◆ **EXTRACTO DEL DOCUMENTO**
Desde el cielo, Managua es un vergel de chilamates, palos de mango, almendros y malinches. Managua también es agua. “Mana-ahuac” en náhuatl significa “junto al agua” o “lugar rodeado de aguas”. Los primeros pobladores se asentaron, hace 15 000 años, a orillas del lago Xolotlán, de 10 000 kilómetros cuadrados y un sospechoso color gris pardo, vertedero de las aguas fecales de esta urbe que hoy tiene más de dos millones de habitantes y que cuenta también con seis lagunas cratéricas. Apenas dos edificios altos —el Banco de América y el edificio Pellas, de 15 y 10 alturas respectivamente— sobresalen en la maraña desordenada de casitas bajas con las que se repobló la ciudad, hecha añicos por el terremoto de 1972.

Desde el suelo, Managua es puro asfalto hirviendo, rotondas, tráfico caótico, autobuses antiguos de colores a los que hay que encamararse en marcha, cláxones de carros impacientes que, a cada rato, sortean imprevistos previsibles: chavalos jugando en torno a una portería de fútbol, perros callejeros, borrachos desplomados, caballos desbocados. Cruzar la carretera es un deporte de riesgo, los escasos pasos de cebra no se respetan.

Managua no es ciudad para peatones, pero menos aún para peatonas. Según un estudio del Observatorio contra el Acoso Callejero, en Managua nueve de cada diez mujeres han sufrido algún tipo de acoso en la vía pública. Incluyen silbidos, comentarios sobre su cuerpo (“qué rico ese culito”), miradas y gestos lascivos, comentarios sexuales (“te mamaría las chiches”) e insultos sexistas, por ejemplo, el consabido “fea” a la mujer que protesta ante el acoso. Y, lo más habitual, el aparentemente inofensivo “adiós, amooor” con el que son interrumpidas a cada cuadra. Pero el 40,7% también aseguró haber vivido agresiones como exhibicionismo, manoseos y persecuciones.

Este goteo cotidiano se convierte en diluvio si sos una trans despampanante como la Juanita. Al acoso machista se suma el rechazo transfóbico: el de la persona que se cambia de asiento en la ruta después de haberte mirado una y otra vez intentando averiguar si sos hombre o mujer. Y se suma también la amenaza de ser vejada, golpeada, violada, si “descubren” que no sos una mujer “de verdad”: el 80% de las mujeres trans afirma haber vivido algún episodio de violencia por su identidad de género . Ese es uno de los grandes miedos con los que vivía Juanita: ¿y si un nuevo amante enfurecía al descubrir su cuerpo, y la mataba?

◆ **MATERIAL EXTRAÍDO**
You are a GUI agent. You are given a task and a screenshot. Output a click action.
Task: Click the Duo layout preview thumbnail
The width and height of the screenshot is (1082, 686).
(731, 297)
--
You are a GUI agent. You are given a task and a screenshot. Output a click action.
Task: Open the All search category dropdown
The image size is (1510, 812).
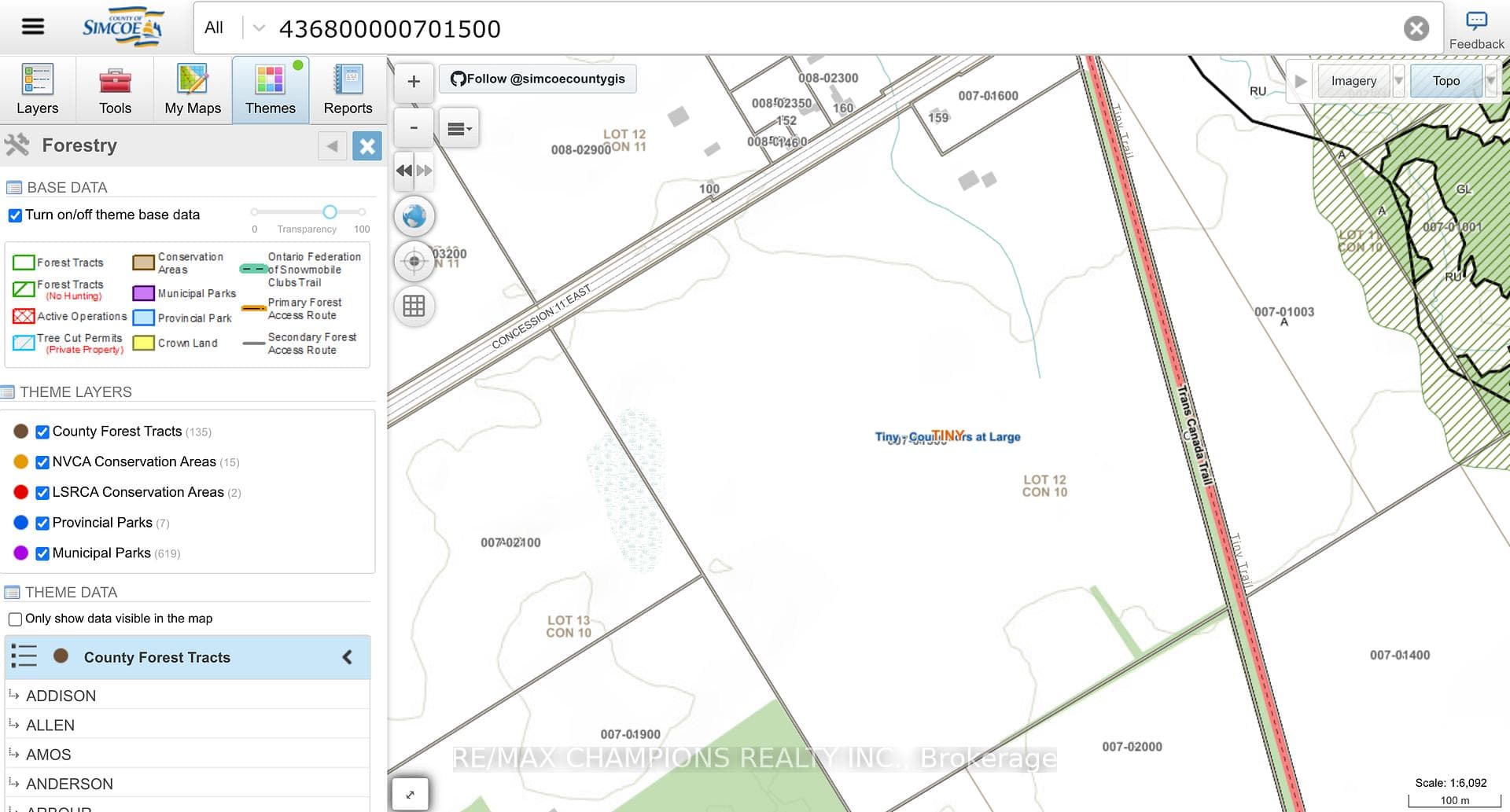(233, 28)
...
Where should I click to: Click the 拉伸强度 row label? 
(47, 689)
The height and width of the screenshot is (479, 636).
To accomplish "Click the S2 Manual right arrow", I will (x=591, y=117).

◆ **CONSIGNA 1**
Enumera los árboles que, según el extracto sobre Managua, componen el vergel que se observa desde el cielo.
◆ **CONSIGNA 2**
Transcribe del extracto sobre Managua el fragmento que va de "Managua no es" a "manoseos y persecuciones.", sustituyendo "la vía pública" por "la calle".

◆ **RESULTADO DEL EJERCICIO 1**
Chilamates, palos de mango, almendros y malinches.

◆ **RESULTADO DEL EJERCICIO 2**
Managua no es ciudad para peatones, pero menos aún para peatonas. Según un estudio del Observatorio contra el Acoso Callejero, en Managua nueve de cada diez mujeres han sufrido algún tipo de acoso en la calle. Incluyen silbidos, comentarios sobre su cuerpo (“qué rico ese culito”), miradas y gestos lascivos, comentarios sexuales (“te mamaría las chiches”) e insultos sexistas, por ejemplo, el consabido “fea” a la mujer que protesta ante el acoso. Y, lo más habitual, el aparentemente inofensivo “adiós, amooor” con el que son interrumpidas a cada cuadra. Pero el 40,7% también aseguró haber vivido agresiones como exhibicionismo, manoseos y persecuciones.